NK cell activity in treated prostate cancer patients as a probe for circulating tumor cells: hormone regulatory effects in vivo.

Natural killer (NK) cell activity was studied together with tumor marker serotests (PSA, PAP) and blood testosterone, estradiol, cortisol, and prolactin concentrations in treated prostate cancer patients. NK cell activity data were correlated with tumor stage (stage D0 + D1 versus stage D2) and showed statistically insignificant differences. Both tumor progression and stabilization of metastatic disease, triggered by the application of more appropriate therapy in progressive subjects, yielded low NK activity data. By contrast, normal NK activity was found during both partial remission of stage D2 tumor and stabilization of the same disease, after an initial period of tumor remission. Differences between NK activity data from the aforementioned two groups are statistically significant (P less than 0.01). In subjects examined, the application of NK activity assay to those with advanced disease reflected changes in the outcome of the treatment more closely than it did routine tumor marker assessment.
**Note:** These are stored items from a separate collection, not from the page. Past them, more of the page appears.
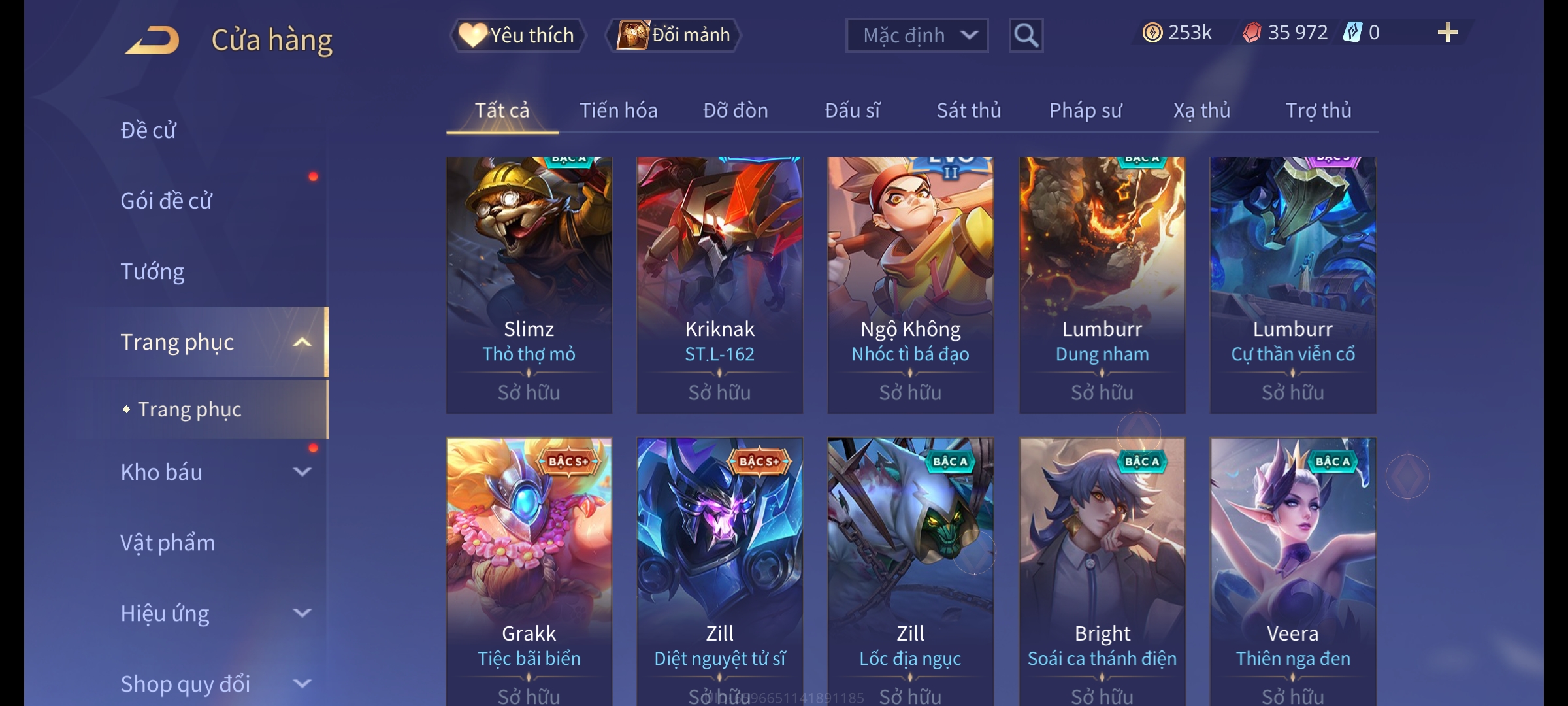Tap the plus icon to add currency
The width and height of the screenshot is (1568, 706).
coord(1448,33)
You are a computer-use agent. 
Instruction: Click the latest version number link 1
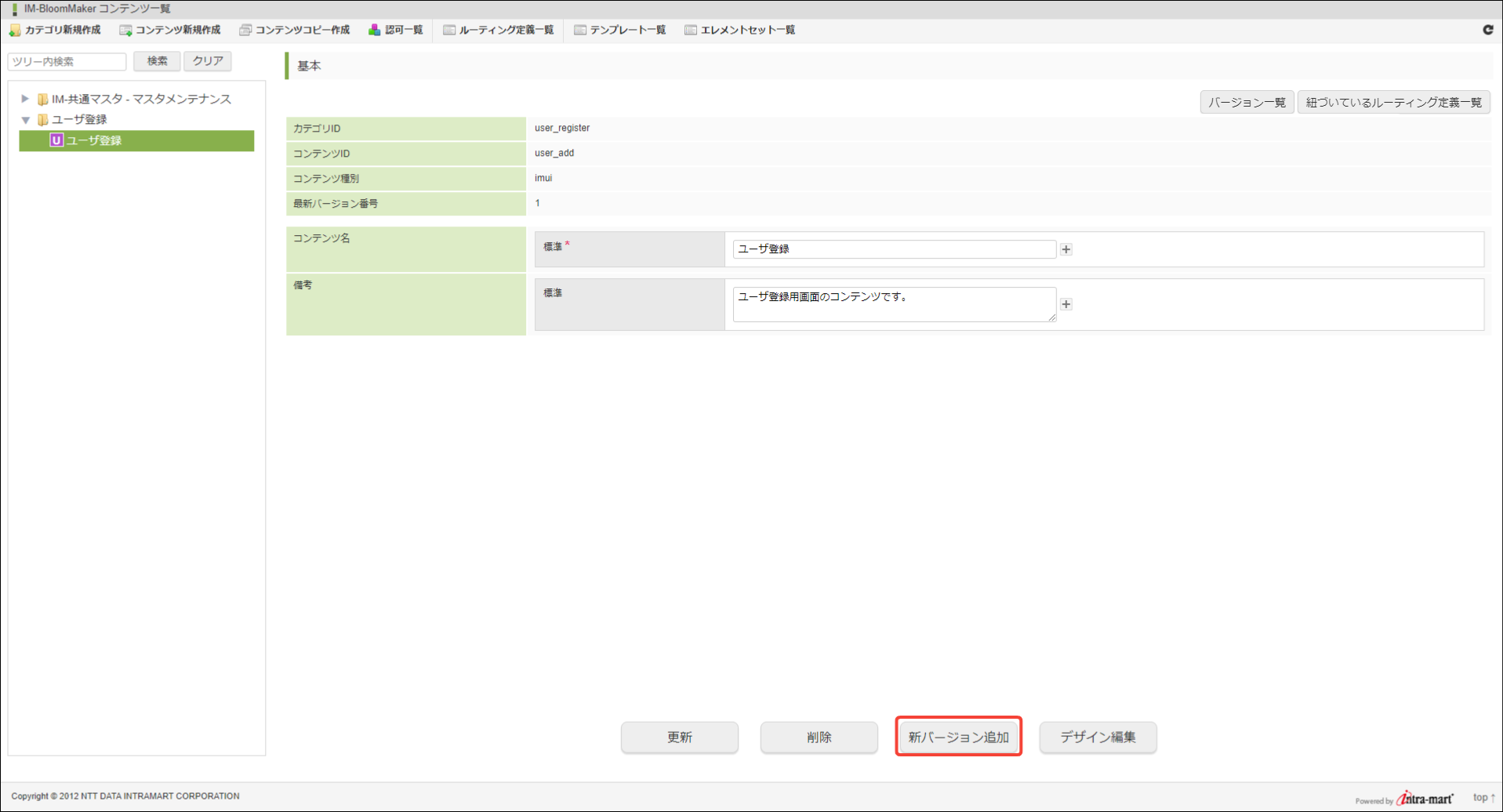[537, 203]
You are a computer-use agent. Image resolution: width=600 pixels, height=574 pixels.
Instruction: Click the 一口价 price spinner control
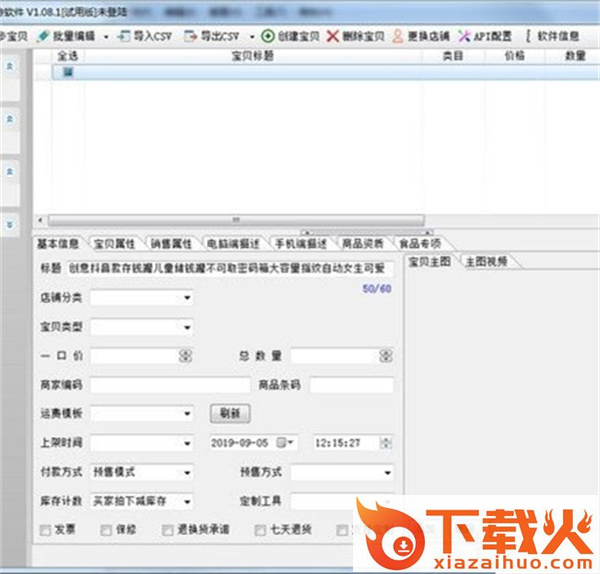(185, 355)
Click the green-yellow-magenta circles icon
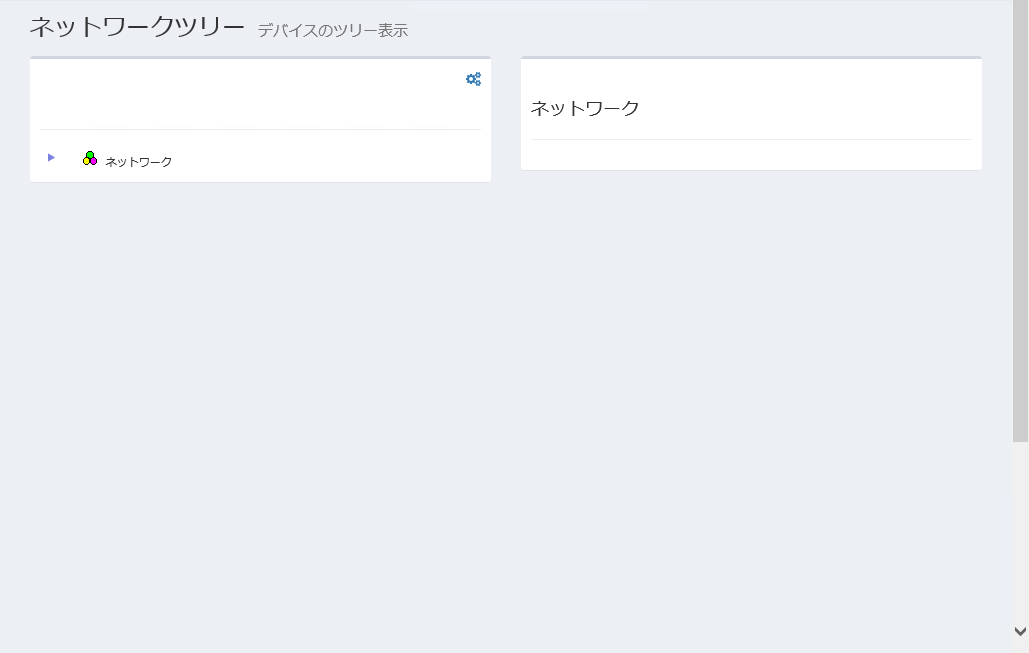The height and width of the screenshot is (653, 1029). point(90,159)
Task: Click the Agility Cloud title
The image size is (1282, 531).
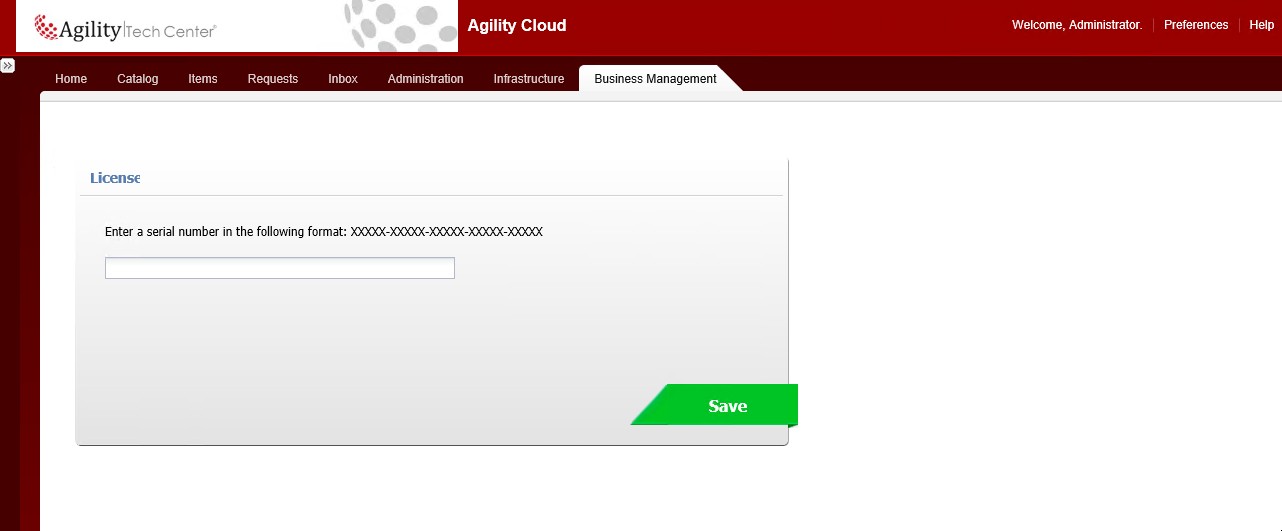Action: click(517, 26)
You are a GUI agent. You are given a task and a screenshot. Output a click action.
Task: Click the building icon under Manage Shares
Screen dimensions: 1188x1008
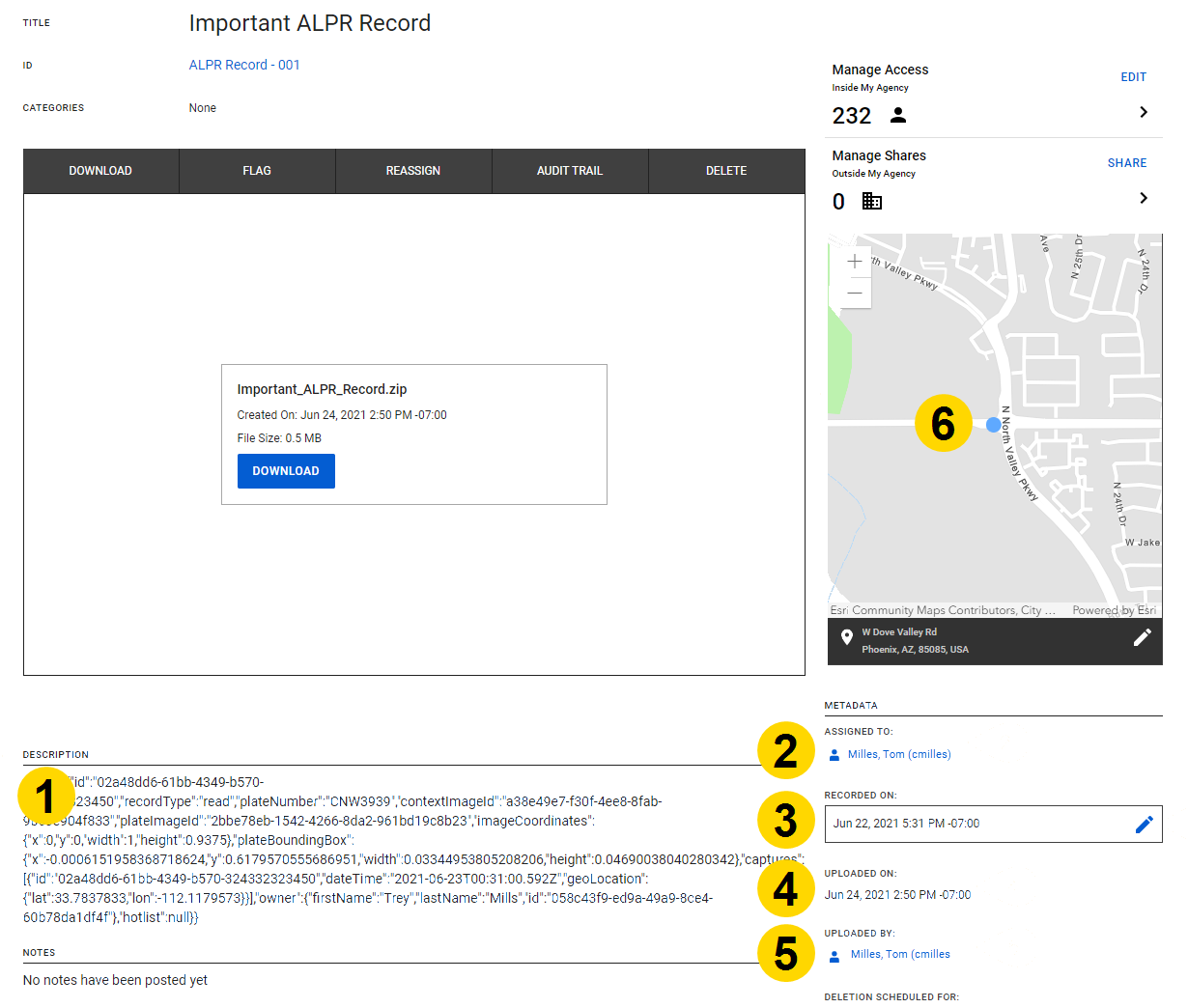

The activity of NK cells seems unaffected by changes in basal blood estradiol, cortisol, testosterone, and prolactin concentrations that occur during therapy with pharmacological agents (estradiol, cyproterone acetate, diethylstilbestrol, and flutamide) and during surgical castration. The reported NK activity recordings in treated prostate cancer patients might be indicative of the presence of tumor cells in the circulation. If this holds true, the measurement of NK activity would appear to furnish urological oncology with a new tool for early, rapid recognition of progressive metastatic tumors.